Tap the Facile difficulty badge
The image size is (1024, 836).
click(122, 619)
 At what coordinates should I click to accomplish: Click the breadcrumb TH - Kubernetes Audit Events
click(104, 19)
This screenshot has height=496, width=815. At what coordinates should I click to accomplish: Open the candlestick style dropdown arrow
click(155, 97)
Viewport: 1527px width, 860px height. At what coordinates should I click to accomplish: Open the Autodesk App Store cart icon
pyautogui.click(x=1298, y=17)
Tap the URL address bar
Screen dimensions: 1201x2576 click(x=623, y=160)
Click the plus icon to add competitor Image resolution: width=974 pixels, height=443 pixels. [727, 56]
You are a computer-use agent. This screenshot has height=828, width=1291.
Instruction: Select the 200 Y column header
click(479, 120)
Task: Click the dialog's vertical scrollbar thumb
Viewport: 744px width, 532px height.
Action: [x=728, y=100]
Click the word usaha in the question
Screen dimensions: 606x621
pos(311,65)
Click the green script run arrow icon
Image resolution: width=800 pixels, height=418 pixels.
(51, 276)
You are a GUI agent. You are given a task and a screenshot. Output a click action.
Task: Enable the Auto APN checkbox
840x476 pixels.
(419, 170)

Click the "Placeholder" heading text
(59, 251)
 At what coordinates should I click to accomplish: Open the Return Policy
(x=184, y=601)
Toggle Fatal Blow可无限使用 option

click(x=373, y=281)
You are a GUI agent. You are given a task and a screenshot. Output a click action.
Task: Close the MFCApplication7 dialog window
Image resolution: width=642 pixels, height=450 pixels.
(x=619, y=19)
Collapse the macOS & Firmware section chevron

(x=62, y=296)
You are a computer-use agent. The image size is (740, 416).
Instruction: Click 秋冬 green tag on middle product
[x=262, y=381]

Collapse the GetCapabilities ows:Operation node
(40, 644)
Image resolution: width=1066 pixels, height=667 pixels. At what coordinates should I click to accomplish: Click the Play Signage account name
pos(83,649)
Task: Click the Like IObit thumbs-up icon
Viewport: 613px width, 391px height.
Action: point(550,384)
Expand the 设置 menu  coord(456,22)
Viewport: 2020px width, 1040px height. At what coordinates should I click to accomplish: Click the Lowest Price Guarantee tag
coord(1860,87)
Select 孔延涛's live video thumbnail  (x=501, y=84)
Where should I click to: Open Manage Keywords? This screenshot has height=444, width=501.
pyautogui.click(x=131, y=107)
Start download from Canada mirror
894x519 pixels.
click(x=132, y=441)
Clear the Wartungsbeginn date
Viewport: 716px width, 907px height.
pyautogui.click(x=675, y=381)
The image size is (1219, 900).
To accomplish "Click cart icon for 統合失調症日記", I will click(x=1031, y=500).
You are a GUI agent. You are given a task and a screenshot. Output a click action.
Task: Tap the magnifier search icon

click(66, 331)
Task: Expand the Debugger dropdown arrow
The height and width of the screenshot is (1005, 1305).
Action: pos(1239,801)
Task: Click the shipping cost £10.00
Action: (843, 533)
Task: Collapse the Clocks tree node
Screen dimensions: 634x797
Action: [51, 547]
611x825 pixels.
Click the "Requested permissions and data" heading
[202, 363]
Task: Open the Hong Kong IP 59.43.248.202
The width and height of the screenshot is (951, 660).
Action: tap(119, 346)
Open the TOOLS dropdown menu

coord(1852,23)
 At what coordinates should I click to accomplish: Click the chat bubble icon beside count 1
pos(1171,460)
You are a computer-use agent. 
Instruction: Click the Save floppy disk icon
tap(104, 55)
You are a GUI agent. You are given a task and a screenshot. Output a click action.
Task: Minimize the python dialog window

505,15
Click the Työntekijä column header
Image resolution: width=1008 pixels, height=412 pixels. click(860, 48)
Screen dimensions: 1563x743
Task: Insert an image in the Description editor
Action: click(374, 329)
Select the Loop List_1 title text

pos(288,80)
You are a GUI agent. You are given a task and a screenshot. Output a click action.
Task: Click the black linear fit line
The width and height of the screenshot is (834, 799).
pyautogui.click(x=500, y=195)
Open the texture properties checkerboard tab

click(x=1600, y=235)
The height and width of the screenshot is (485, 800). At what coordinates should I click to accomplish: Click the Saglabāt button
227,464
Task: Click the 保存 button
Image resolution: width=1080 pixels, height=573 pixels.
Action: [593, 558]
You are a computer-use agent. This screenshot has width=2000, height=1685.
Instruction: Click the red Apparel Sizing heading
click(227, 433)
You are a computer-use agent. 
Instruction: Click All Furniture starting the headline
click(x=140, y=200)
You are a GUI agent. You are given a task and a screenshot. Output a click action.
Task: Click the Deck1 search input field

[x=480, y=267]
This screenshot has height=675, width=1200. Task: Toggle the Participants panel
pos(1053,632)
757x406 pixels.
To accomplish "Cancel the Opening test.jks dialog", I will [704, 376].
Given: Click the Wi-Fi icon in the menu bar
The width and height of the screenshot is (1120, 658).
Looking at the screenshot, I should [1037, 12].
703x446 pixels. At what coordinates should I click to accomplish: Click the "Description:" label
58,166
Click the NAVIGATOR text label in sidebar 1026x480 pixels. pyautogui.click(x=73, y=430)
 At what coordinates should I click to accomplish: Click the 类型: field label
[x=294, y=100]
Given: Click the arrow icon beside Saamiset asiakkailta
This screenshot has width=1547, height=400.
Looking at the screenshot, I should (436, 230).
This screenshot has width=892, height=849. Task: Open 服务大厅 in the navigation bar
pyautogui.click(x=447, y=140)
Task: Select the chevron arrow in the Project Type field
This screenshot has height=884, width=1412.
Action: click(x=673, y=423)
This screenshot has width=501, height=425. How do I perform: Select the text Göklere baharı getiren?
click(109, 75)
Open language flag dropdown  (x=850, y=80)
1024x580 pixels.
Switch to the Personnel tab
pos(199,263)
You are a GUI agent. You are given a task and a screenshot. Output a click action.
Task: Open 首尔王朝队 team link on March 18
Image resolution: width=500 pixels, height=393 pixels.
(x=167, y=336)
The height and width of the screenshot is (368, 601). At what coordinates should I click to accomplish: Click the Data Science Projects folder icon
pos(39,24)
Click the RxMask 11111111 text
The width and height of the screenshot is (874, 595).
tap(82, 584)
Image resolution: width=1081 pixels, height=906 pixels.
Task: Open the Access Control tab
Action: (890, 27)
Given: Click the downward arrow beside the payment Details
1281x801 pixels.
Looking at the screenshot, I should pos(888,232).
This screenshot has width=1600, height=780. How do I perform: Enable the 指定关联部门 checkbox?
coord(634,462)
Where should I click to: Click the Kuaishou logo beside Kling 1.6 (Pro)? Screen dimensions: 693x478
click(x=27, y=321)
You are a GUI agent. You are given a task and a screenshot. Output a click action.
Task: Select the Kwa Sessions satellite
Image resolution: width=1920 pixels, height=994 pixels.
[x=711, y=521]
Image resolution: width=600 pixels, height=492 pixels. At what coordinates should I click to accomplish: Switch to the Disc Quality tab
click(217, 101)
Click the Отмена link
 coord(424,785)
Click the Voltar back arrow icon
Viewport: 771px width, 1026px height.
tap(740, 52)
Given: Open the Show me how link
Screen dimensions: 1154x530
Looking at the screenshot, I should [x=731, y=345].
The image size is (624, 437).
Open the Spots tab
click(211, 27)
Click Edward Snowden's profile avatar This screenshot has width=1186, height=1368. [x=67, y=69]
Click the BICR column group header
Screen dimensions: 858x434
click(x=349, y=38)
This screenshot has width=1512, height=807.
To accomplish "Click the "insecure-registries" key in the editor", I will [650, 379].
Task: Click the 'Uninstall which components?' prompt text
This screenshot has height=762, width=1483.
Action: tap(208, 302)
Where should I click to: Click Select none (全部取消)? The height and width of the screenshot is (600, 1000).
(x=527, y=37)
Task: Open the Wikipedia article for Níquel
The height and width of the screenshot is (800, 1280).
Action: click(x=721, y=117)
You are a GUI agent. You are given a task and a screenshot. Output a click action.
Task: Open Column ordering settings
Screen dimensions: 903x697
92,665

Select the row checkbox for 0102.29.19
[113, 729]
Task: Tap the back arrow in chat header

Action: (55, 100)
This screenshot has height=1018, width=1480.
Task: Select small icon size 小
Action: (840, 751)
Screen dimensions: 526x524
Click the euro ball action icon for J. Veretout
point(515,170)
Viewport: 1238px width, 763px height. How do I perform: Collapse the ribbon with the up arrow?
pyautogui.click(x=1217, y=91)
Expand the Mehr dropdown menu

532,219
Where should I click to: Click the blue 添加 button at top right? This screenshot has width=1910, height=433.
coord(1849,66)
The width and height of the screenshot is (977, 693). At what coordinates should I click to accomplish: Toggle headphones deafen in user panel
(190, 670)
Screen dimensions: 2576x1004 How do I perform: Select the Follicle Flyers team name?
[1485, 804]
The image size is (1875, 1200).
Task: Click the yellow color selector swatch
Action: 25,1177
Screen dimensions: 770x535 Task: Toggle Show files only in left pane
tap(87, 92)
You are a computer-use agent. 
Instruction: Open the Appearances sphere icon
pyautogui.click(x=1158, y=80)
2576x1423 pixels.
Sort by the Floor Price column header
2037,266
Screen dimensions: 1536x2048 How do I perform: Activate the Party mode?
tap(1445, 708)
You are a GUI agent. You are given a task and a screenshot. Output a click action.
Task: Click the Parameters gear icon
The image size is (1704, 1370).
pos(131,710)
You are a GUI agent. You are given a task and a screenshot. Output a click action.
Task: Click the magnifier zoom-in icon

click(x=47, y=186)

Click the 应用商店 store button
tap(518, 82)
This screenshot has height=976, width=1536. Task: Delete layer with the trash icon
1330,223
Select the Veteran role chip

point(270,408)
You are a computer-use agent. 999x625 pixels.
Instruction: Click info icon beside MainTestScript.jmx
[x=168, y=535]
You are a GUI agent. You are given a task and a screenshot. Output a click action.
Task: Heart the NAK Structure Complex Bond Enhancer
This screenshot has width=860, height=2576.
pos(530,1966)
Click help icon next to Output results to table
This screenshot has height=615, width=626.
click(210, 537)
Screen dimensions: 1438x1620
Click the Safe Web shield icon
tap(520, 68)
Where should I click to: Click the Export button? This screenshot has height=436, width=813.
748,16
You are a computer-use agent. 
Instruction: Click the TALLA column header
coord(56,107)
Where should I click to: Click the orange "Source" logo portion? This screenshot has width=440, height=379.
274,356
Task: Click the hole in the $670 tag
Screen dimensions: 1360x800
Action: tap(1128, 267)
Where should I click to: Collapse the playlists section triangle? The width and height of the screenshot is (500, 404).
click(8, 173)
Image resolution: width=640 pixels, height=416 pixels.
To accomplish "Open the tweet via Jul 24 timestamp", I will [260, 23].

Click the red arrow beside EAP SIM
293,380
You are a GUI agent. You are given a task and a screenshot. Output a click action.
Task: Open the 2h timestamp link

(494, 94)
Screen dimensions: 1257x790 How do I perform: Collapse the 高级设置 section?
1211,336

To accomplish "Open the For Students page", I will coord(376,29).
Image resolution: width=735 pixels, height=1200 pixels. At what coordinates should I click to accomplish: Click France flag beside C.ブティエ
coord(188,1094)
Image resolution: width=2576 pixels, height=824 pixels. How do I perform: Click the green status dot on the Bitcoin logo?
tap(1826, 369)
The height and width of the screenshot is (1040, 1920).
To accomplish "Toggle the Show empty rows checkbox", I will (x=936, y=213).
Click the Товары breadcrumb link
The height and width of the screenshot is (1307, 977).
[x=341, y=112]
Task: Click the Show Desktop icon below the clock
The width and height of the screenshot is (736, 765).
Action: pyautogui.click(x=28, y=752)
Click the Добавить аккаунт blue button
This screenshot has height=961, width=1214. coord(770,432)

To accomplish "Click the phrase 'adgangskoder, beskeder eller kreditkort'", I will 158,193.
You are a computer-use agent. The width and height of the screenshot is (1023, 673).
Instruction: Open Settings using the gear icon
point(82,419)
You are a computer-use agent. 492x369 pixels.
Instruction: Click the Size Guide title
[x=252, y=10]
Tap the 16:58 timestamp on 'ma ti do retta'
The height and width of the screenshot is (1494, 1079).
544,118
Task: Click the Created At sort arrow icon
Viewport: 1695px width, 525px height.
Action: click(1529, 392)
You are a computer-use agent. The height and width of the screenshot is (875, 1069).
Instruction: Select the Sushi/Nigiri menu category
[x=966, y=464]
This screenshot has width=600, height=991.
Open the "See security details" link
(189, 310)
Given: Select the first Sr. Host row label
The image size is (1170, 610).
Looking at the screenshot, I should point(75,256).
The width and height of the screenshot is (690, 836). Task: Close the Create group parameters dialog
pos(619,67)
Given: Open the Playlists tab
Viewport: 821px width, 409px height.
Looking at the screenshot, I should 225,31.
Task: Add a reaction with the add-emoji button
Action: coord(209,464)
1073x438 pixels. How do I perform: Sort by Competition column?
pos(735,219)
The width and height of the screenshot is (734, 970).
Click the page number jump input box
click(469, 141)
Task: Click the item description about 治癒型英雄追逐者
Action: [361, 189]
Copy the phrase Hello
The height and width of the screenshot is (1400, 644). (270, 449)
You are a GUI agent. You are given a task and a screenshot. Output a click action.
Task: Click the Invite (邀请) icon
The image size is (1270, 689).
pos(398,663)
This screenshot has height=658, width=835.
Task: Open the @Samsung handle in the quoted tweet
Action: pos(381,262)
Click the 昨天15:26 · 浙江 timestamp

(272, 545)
···
> _Problem to work on_
Tally the lines of the material that contain the word "computer" and say the number, nothing more.

> _Response to this exercise_
11